▶ [SELECTION]
_ _ _ _ _ _ _
In one embodiment the damper unit comprises a suspension compartment in a top part of the flow restrictor, said suspension compartment comprising a steel suspension beam for carrying a plurality of suspension rods, characterized in that the suspension compartment in the top part of the flow restrictor furthermore comprises at least one diverter plate for diverting the fluid coolant to the outermost parts of the suspension compartment. Using a diverter plate in the suspension compartment ensures cooling of the more outermost parts of the suspension compartment.

In an embodiment of the invention the control device is made from a high temperature-resistant material.

Using a highly heat resistant material in the control device it may be possible to achieve sufficient strength without internal tubing. By in-letting coolant through one control device and out-letting the coolant through a different internal cooling may still be achieved. However, this embodiment will typically require highly temperature-resistant materials, since the steel carrying the weight will be in direct contact with the tertiary air. The direct contact may be avoided by coating or shielding the control device by an outer layer of isolating material.

In an embodiment of the invention, the outer tubing is cylinder shaped.

Using cylinder shaped tubing for the outer tubing facilitates an easy and efficient sealing by ring-shaped seals which are readily available also for high-temperature applications.

In an embodiment of the invention, the outer tubing has a higher heat resistance than the inner tubing. Using both inner and outer tubing allow the fluid coolant to be led back out of the damper unit in a compartment between the inner tubing and the outer tubing. In this way the weight-carrying steel experiences the highest cooling power from the coolant, and still isolates the inner tubing from the interior of the tertiary air duct and cools the outer tubing with a somewhat higher temperature of the coolant, but also allows the outer tubing to optimized for heat resistance instead of strength for carrying a lot of weight. This not only allows for increased strength of the inner parts but also allows for increased heat resistance of the outer parts without the need for high strength, therefore the outer tubing may also be made from non-steel materials with significantly improved heat resistance.

In an embodiment of the invention, the outer tubing has a higher heat resistance than the weight-carrying suspension.
_ _ _ _ _ _ _
▶ [DATA SUPPLIED]
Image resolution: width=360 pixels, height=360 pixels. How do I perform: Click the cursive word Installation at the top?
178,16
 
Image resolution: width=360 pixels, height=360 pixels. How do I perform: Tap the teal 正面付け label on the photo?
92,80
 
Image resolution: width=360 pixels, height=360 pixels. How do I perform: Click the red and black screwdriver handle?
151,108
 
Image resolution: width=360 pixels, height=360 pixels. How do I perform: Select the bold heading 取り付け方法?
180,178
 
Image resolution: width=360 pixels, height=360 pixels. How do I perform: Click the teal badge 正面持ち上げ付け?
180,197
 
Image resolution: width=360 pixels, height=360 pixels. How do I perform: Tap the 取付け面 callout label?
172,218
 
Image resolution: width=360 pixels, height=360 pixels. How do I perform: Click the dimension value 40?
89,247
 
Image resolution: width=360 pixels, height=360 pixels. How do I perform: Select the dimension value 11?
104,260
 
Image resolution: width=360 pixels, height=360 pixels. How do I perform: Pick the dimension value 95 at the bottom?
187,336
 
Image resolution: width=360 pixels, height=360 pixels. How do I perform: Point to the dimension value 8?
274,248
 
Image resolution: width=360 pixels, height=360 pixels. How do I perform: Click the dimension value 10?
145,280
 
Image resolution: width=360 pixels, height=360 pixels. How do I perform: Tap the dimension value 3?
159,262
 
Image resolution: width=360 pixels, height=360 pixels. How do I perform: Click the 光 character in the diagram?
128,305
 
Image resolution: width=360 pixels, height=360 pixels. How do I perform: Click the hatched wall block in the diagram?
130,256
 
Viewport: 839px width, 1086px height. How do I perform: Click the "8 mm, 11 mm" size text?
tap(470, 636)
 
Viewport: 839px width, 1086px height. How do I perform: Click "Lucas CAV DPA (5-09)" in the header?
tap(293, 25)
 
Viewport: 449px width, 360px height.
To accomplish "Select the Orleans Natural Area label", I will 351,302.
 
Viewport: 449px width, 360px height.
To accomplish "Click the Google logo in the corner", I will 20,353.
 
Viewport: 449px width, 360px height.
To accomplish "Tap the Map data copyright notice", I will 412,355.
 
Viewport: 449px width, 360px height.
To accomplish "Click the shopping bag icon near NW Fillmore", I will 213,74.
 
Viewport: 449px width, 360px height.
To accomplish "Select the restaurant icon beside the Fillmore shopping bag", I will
_ _ _ _ _ _ _
▶ [TASK DESCRIPTION]
Extend the description of the cooled damper unit, picking up right after its final sentence and keeping the same patent style.

▶ [ANSWER TO THIS TASK]
Brief description of the drawings

The invention and its many advantages will be described in more detail below with reference to the accompanying schematic drawings, which for the purpose of illustration show some non-limiting embodiments and in which Fig. 1 shows a perspective X-ray view a cement kiln tertiary air duct damper unit according to the invention,

Fig. 2 shows a simulated heat map of a cement kiln tertiary air duct damper unit in a tertiary air duct according to the prior art,

Fig. 3 shows a magnified view of a flow restrictor of a damper unit, and

Fig. 4 shows a magnified cut-through view of a damper unit of the invention.

All the figures are highly schematic and not necessarily to scale, and they show only those parts which are necessary in order to elucidate the invention, other parts being omitted or merely suggested.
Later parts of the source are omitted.